Culture active

La déclaration de Villeurbanne : s'engager vers des non-publics

Alors que depuis le 15 mai 1968 le Théâtre de l’Odéon dirigé par Jean-Louis Barrault est occupé, comme symbole de la culture dominante, les directeurs des théâtres publics et des Maisons de la culture ressentent le besoin de se réunir loin de l’agitation parisienne pour se positionner par rapport aux évènements de mai. Ils adoptent la stratégie du huis-clos, se réunissant pendant trois semaines au Théâtre de la Cité dirigé par Roger Planchon, à Villeurbanne. Pour la presse, le comité permanent ainsi constitué fait office de contre-ministère de la culture.

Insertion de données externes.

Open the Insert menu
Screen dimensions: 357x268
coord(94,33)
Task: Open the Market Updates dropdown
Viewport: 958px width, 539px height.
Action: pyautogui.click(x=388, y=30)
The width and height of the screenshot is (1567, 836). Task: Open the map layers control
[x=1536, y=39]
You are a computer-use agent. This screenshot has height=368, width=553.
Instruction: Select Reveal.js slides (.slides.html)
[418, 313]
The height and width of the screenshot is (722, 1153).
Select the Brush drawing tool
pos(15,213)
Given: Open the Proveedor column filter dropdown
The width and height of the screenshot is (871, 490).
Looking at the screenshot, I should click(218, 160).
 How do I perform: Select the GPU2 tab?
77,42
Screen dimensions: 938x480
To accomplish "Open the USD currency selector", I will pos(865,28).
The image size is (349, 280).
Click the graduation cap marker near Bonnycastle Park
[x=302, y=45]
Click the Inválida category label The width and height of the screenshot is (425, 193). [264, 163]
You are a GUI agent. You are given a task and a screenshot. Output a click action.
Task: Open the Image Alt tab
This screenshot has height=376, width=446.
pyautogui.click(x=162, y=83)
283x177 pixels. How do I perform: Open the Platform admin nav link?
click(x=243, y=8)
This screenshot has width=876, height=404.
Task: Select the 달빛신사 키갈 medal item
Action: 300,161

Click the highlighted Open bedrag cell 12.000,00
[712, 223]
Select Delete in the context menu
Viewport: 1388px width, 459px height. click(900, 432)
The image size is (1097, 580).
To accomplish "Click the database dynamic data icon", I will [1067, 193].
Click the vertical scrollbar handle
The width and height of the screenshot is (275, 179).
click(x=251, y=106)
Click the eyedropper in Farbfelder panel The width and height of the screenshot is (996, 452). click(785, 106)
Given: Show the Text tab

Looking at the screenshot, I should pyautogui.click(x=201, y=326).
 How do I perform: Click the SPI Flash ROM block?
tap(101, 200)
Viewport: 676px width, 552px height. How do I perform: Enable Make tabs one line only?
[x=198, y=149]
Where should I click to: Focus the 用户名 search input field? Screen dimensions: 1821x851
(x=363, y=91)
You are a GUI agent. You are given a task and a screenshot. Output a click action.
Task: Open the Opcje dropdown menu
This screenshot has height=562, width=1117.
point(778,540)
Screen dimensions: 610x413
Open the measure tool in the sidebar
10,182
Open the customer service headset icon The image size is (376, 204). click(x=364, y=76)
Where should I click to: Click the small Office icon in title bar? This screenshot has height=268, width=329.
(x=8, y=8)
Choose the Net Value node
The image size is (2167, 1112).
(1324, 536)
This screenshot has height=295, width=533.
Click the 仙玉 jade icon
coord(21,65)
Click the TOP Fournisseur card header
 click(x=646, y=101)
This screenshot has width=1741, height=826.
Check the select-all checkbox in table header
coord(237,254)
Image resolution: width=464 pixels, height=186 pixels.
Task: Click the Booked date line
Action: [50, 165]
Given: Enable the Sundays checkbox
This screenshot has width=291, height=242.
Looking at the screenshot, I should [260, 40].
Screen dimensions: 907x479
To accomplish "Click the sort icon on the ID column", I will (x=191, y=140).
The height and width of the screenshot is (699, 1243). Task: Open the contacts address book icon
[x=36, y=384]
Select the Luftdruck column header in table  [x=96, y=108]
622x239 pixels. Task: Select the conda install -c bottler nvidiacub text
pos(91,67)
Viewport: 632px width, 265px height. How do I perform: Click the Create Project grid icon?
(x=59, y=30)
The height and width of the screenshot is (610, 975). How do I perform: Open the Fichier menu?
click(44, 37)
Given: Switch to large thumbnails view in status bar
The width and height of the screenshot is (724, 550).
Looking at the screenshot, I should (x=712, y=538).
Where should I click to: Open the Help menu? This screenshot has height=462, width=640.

Patrice Chéreau et Hubert Gignoux sortant d'une réunion au TNP, mai 1968, René Basset, BM de Lyon.
Les participants font appel à Francis Jeanson, à la fois représentant du Théâtre de Bourgogne et philosophe, ancien résistant et ancien dirigeant du Réseau Jeanson d’aide au FLN (Front de libération algérien). Le texte adopté : « la Déclaration de Villeurbanne », a d’abord valeur d’autocritique pour cette génération de directeurs. En proposant la notion de « non-public », ceux que l’on ne touche pas, quels que soient les efforts faits pour diffuser l’offre culturelle, Jeanson veut renouveler la manière de penser : « tout effort culturel ne pourra plus que nous apparaître vain aussi longtemps qu’il ne proposera pas expressément d’être une entreprise de politisation », cette politisation étant définie comme un « travail pour fournir aux hommes les moyens de se choisir politiquement (pas de les politiser) de se choisir culturellement (pas de les cultiver) ».

La Déclaration s’oppose fondamentalement à la conception de la culture promue par le ministre André Malraux comme ciment de la nation : il s’agit ici de promouvoir le rôle du citoyen, dans une approche qui s’apparente à l’éducation populaire. Le texte est également une plate-forme revendicative pour la profession qui montre ainsi sa capacité de mobilisation. Avec les négociations qui s’en suivent, la Déclaration de Villeurbanne marque une étape importante de la décentralisation culturelle. Lors de la commémoration de Mai 68, la Déclaration a refait parler d’elle : ses questionnements demeurent d’actualité, en termes renouvelés de « droits culturels ».

Parler de culture active, c'est parler de création permanente.

Quand Roger Planchon et ses amis (Isabelle Sadoyan, Jean Bouise, Claude Lochy…) n’en peuvent plus de l’étroitesse de leur salle lyonnaise et du manque d’intérêt de la municipalité, ils trouvent bon accueil à Villeurbanne de la part d’Étienne Gagnaire. Logé à partir de 1957 au Théâtre de la cité ouvrière, Planchon obtient le statut de troupe permanente pour ses comédiens en 1959. Sous l’appellation raccourcie de Théâtre de la Cité, l’institution va au-devant de nouveaux publics en ciblant des comités d’entreprises, des associations, des jeunes et en programmant au-delà du théâtre : musique classique, jazz, chanson, danse, cinéma… Ce n’est donc pas un hasard si ce partisan d’un théâtre au cœur de la ville accueille en mai 1968 ses collègues directeurs pour en faire un foyer de débats.